I've not posted a Sunday thought piece in a few weeks. --My apologies, been thinking about other, if related, things. But a paper came in this week that is rich enough that we all really ought to take a look at it and think about its implications. There's something for everyone in "Broadband Reality Check: The truth behind America's digital decline." It is published by the venerable Consumer's Union (publishers of the gold-standard, ad-free, Consumer Reports), The Consumer Federation, and the FreePress.
The paper ruthlessly lays out the facts: the US is falling rapidly behind other nations in broadband penetration, available speed, and price. This gap is not closing but is rather expanding. We continue to lose ground. It methodically dissects the the usual excuses of the incumbents and their apologists--population density and "regulation" offer no excuse for the incumbents poor performance vis-a-vis the rest of the developed world. (In fact the lack of appropriate regulation is part of our problem.)
This is clearly due, the author's unflinchingly point out, to the raw fact of duopoly control of the market--with large segments of that market an effective monopoly. They put to rest any wistful thinking that "third way" and "alternate platforms" like satellite, wireless, and broadband over powerline provide any real competition for the wireline duopoly. That segment is a minuscule percentage of the market and its market share is not growing but actually getting smaller. No technological white knight is in prospect. (Lest there be any doubt about this point: the FCC is currently bringing its auction of prime wireless real estate (spectrum) to a close. The incumbent telecoms--the baby Bell phone companies, their wireless arms, and a new consortium combining the major cable companies and the formerly independent Sprint--appear to have purchased control of the vast majority of that "new" spectrum. If you think corporate wireless 3G and 4G is going to give us any pricing relief--well, I can only say your dreams are pleasant. Letting the current incompetent monopolies buy up any hope of future competition is one of the most astonishingly bad bits of public policy this nation has seen.)

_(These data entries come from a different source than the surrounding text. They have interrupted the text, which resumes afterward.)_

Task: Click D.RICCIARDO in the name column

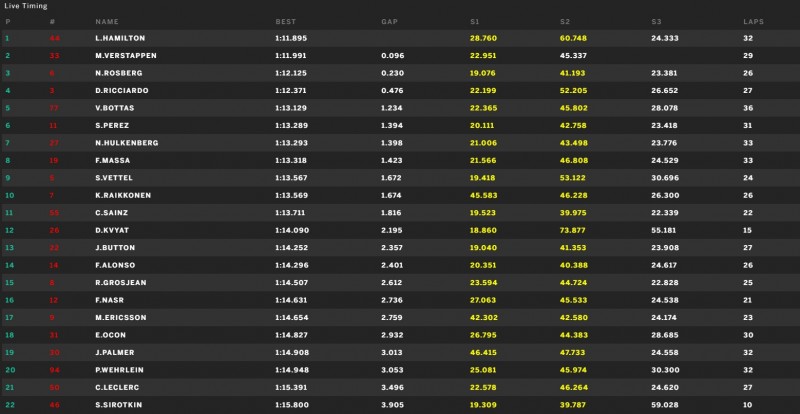Action: tap(122, 91)
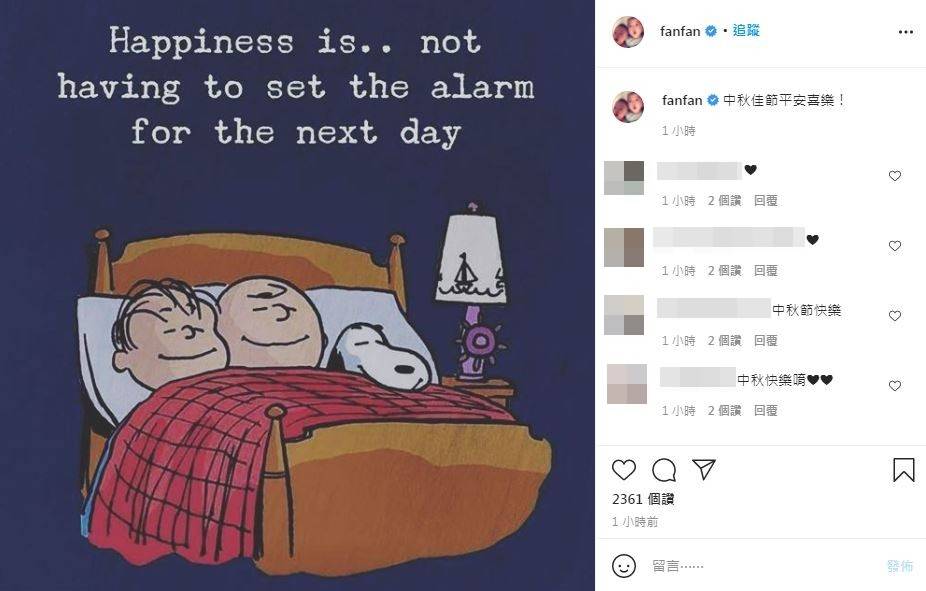Open the comment bubble icon
Image resolution: width=926 pixels, height=591 pixels.
pyautogui.click(x=664, y=470)
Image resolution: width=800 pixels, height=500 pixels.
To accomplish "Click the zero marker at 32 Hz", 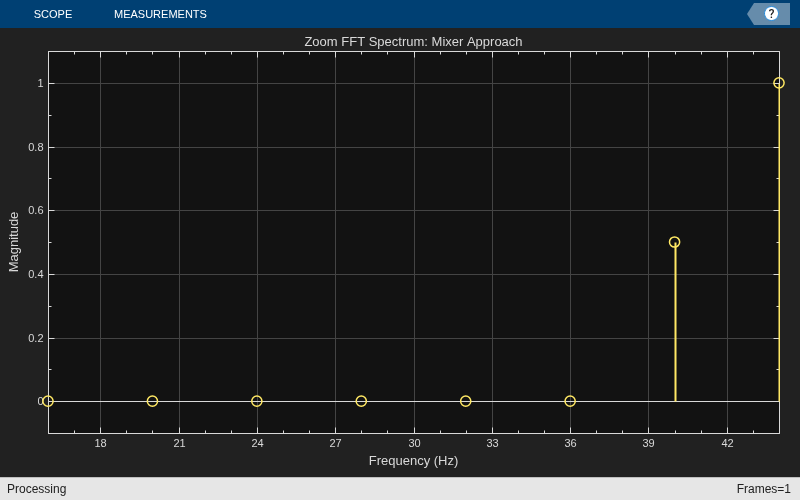I will pos(465,401).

The study goes on to flay the FCC's absurd definition of broadband (200 K!b) and its method of counting broadband penetration. If even one person is a zip code is offered broadband that exceeds the silly speed then all the people in the zip are counted as "having access" to broadband. This particular ploy is used to great effect by our own BellSouth who tells our legislature that almost the whole state has access to broadband using FCC figures. This is because they count all those areas where they might could (should anyone know to ask) provide broadband right next to their local switch in a rural area. They concede, when asked, that they don't really offer that to the public....but they could. --Amazingly self-serving book keeping. And the FCC aids and abets their deception.
One bit that particularly interested me was the discussion of the digital divide. The digital divide still exists and is a persistent feature of the telecomm landscape. The major dividing lines remain between rural and urban and between wealthy and poor. They document that it is not the cost of computers that keeps poorer people out of the valuable buying and selling markets of the internet but the ongoing high cost of internet service. This is a point we've made repeatedly on these pages but it remains true: LUS' prices and the real wireline competition it will bring will do more to bridge the digital divide in Lafayette than any other single project.
The study is well worth your study...take a look. And spend a little time thinking about how to get out of the tough place we've gotten ourselves into.